Nabeurs: kiest Unilever de goede topman?
Bij Unilever maakt topman Paul Polman begin 2019 plaats voor Alan Jope. Aandeelhouders hebben veel plezier beleefd aan het bewind van Polman. Na zijn aantreden in 2009 is de beurskoers met ruim 180% gestegen. Dat is meer dan de stijging van de AEX, die met iets meer dan 100% omhoog ging. Bovendien slaagde Polman erin om de organisatie flink te verduurzamen. In de financiële pers wordt hij echter vooral afgerekend op het mislukte plan om het hoofdkantoor naar Rotterdam te halen.
In plaats van terug te blikken op de prestaties van de aftredende topman, is het voor beleggers echter interessanter om naar zijn opvolger te kijken. Zakenbank RBC Capital vroeg zich al af of de markt teleurgesteld was dat het concern geen echte rockster heeft aangetrokken. Dat roept de vraag op in hoeverre we verbaasd moeten zijn over de keuze van Unilever. En vooral: moeten we er teleurgesteld in zijn?
Topmannen uit eigen gelederen
Het antwoord op de eerste vraag is een duidelijk nee.

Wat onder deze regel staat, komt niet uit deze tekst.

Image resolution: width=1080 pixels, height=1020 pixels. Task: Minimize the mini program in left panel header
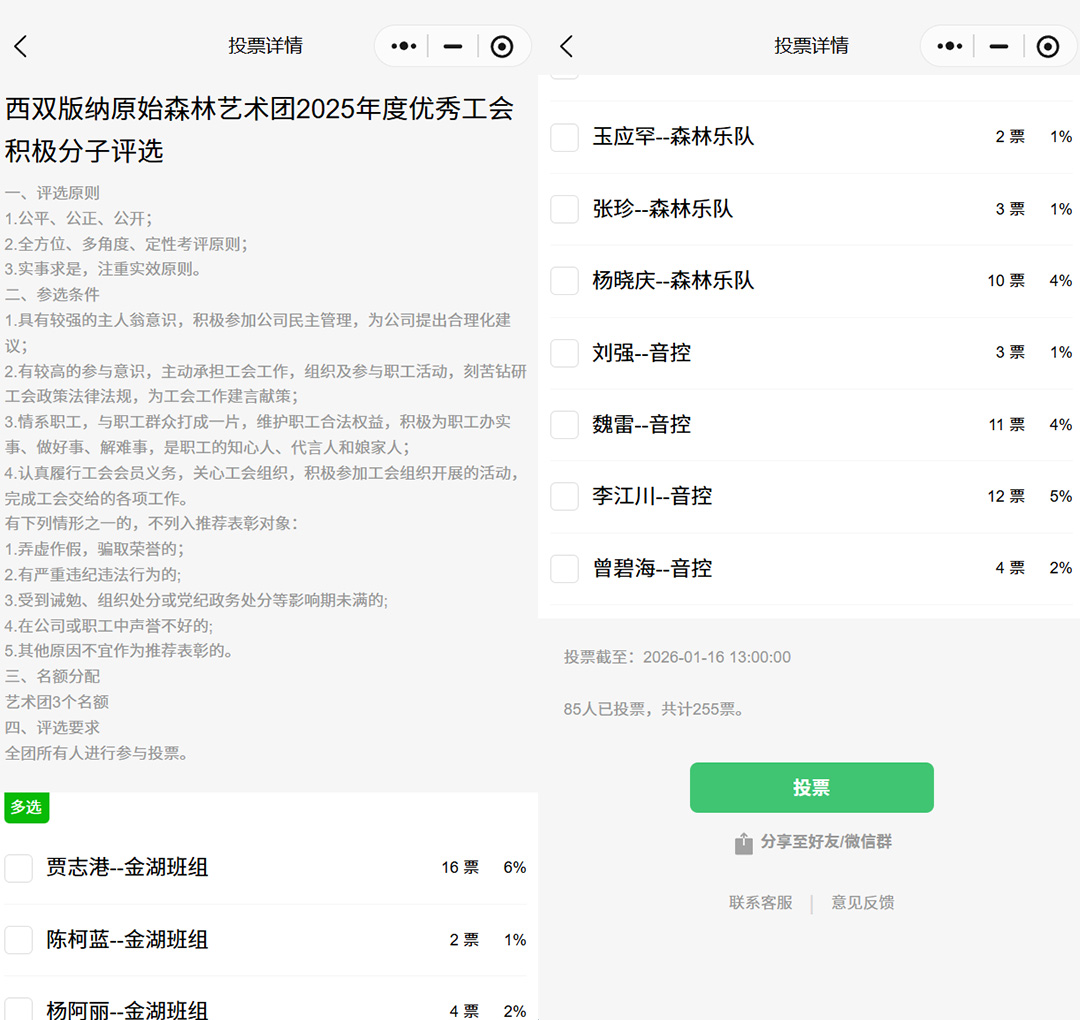453,46
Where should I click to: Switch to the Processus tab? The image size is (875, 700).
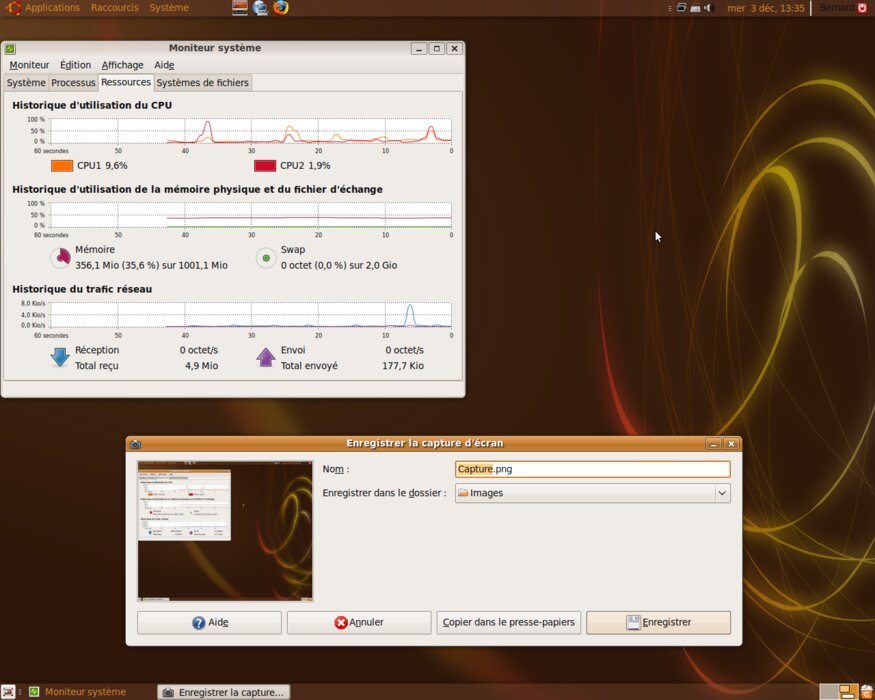pyautogui.click(x=73, y=83)
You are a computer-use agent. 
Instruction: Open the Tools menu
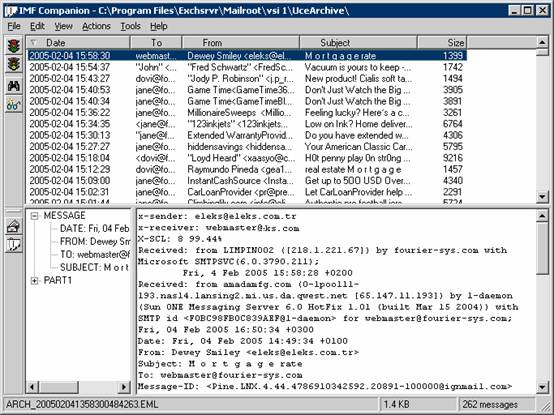coord(130,26)
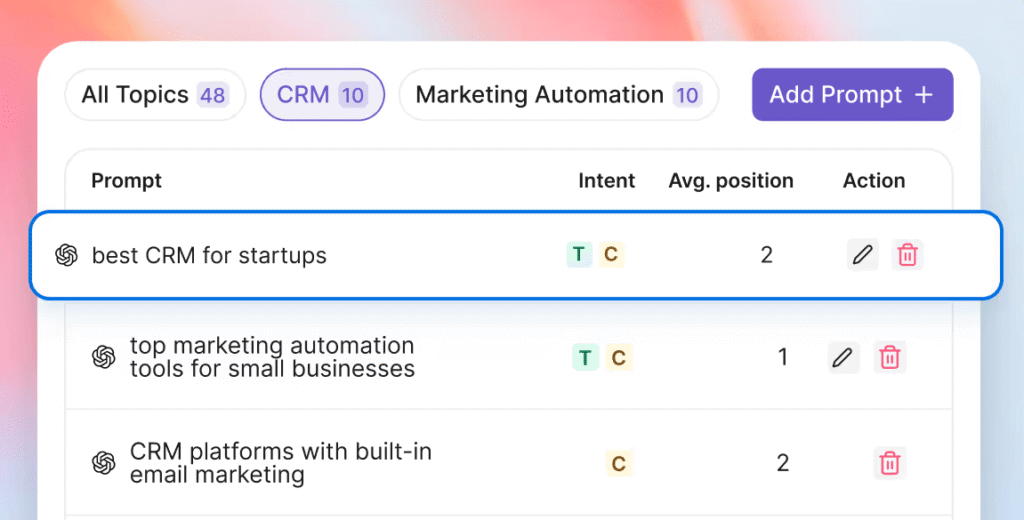Image resolution: width=1024 pixels, height=520 pixels.
Task: Select the "best CRM for startups" prompt text
Action: (x=209, y=256)
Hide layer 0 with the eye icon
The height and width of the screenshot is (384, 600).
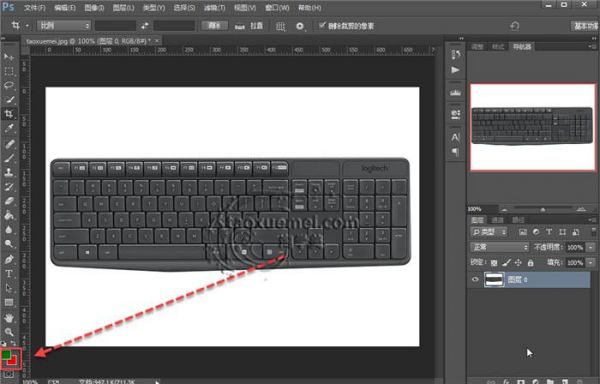pos(475,280)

De CEO1000 Tracker volgt de ontwikkelingen aan de top bij de 1.000 grootste (Amerikaanse) bedrijven. Meer dan driekwart van de topmannen van deze ondernemingen is naar zijn huidige positie gegroeid binnen de eigen organisatie. Bij heel grote concerns met meer dan 100.000 werknemers ligt dat aandeel zelfs nog een stuk hoger. Unilever heeft wereldwijd bijna 170.000 mensen in dienst. Als een topman zijn positie bereikt dankzij promotie uit de eigen gelederen, is dat vaak (30%) de coo (hoofd operationele zaken). In slechts 11% van de gevallen is dat een divisiemanager, zoals Jope bij Unilever. Nog eens 11% van de intern bevorderde topmannen was daarvoor financiële topman. Daar rekende ING-analist Reg Watson op, die Graeme Pitkethly als nieuwe leider had getipt.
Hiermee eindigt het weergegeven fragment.